Allah akan menolong hamba-Nya selama hamba tersebut menolong saudaranya (HR Muslim)




 
Jika  di  Indonesia  jaminan  ini  baru  diterapkan,  namun  di  beberapa  negara Islam  jaminan  ini  telah  banyak  dipraktekkan  yang  dalam  bahasa  arab  disebut dengan Dhaman Ijtimai' (يعامتجا نامض).
 
Badan   Penyelenggara   Jaminan   Sosial   (BPJS)   merupakan   lembaga   yang dibentuk oleh negara untuk menyelenggarakan Program Jaminan Sosial di Indonesia berdasarkan UU No. 40 tahun 2004 dan UU No. 24 tahun 2011. BPJS mulai bekerja pada Januari 2014.
 
BPJS adalah program pemerintah untuk menjamin kesehatan, menjadikannya murah dan terjangkau yang sebenarnya merupakan asuransi jiwa. Oleh karena itu hukumnya mengacu kepada hukum asuransi.
 
Secara  prinsip,  BPJS  sama  seperti  asuransi  takaful  dimana  akadnya  adalah akad hibah, dan gharar dalam akad hibah diperbolehkan.

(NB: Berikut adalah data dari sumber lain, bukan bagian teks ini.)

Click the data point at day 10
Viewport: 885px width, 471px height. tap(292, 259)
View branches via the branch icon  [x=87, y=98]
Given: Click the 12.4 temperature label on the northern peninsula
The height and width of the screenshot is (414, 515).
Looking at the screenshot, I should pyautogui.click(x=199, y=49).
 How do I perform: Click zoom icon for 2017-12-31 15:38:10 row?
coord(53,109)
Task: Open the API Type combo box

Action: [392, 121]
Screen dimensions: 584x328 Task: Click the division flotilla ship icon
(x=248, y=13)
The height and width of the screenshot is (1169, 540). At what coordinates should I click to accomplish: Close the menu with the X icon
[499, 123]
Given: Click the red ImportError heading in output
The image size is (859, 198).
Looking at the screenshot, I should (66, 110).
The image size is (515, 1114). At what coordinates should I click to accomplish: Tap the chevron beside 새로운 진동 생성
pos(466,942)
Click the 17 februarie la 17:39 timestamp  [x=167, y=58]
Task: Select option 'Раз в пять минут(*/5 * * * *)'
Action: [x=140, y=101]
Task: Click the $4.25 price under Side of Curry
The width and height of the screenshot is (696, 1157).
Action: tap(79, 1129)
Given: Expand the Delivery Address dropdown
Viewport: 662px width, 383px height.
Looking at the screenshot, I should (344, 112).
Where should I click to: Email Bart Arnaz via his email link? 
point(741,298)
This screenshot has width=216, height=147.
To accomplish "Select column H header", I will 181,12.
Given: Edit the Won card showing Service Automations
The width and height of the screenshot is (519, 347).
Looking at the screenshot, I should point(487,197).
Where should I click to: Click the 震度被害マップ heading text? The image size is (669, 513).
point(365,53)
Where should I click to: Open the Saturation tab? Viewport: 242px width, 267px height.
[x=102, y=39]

Sehingga secara prinsip kerja BPJS sesuai syariah, dimana akadnya adalah hibah sesama warga negara Indonesia dengan tujuan saling tolong menolong.
 
Selain itu BPJS hanya sebagai pengelola yang ditunjuk Negara dengan dana operasional yang ditetapkan setiap tahunnya, sehingga jika ada kelebihan dana yang dikumpulkan dari masyarakat maka dana akan dikembalikan ke Negara, dan jika ada kekurangan dana akan ditutupi oleh Negara, dan bukan pihak kedua yang diuntungkan  atau  dirugikan   akibat  klaim   dari   peserta  sebagaimana  layaknya asuransi konvensional yang diharamkan.
 
Namun, kondisi BPJS dalam prakteknya pada saat ini masih ditemukan hal-hal yang bertentangan dengan syariat, diantaranya sebagai berikut:
 
1.   Merupakan  bentuk  asuransi  konvesional  dengan  memungut  premi  dan memberikan    jasa    pelayanan    kesehatan    berdasarkan    premi    tersebut.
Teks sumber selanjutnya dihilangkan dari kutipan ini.